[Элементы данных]

◆ ◆ ◆ ◆ ◆

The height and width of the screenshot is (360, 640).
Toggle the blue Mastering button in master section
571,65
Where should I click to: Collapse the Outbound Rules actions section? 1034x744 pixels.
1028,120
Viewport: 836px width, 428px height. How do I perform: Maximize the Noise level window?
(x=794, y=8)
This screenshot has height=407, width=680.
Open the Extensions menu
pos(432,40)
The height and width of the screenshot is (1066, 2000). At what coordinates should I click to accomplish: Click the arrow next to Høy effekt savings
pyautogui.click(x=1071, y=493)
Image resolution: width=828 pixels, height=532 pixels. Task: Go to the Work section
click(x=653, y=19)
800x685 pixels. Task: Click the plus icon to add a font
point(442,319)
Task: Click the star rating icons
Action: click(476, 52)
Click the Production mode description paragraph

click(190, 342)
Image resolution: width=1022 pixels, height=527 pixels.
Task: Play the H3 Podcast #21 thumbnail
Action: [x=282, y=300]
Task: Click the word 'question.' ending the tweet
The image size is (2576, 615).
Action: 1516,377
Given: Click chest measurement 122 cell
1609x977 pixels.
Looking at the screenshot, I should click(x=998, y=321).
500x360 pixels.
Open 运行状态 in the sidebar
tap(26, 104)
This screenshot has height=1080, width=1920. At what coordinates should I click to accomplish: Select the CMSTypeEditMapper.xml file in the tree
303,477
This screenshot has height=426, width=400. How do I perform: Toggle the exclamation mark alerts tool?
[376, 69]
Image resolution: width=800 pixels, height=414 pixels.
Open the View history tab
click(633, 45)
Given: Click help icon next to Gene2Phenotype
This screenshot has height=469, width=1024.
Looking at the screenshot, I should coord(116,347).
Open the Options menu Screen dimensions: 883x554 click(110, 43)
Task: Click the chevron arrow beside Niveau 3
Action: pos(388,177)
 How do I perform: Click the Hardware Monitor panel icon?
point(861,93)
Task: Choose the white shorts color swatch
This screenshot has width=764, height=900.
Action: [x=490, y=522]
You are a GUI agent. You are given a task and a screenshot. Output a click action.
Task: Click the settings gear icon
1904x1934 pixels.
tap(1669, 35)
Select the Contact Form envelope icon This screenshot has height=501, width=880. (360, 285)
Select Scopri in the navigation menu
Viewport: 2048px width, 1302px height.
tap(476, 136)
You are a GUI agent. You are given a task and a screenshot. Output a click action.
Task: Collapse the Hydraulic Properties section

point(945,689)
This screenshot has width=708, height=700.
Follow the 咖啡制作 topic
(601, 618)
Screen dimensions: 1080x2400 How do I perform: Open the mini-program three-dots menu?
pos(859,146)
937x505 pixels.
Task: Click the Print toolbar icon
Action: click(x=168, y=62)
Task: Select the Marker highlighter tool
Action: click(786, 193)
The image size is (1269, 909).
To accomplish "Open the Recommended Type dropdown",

◆ ◆ ◆ ◆ ◆

Процитируйте без изменений строки от самой первой до строки, содержащей «pos(432,40)», включая обе.

The height and width of the screenshot is (360, 640).
Toggle the blue Mastering button in master section
571,65
Where should I click to: Collapse the Outbound Rules actions section? 1034x744 pixels.
1028,120
Viewport: 836px width, 428px height. How do I perform: Maximize the Noise level window?
(x=794, y=8)
This screenshot has height=407, width=680.
Open the Extensions menu
pos(432,40)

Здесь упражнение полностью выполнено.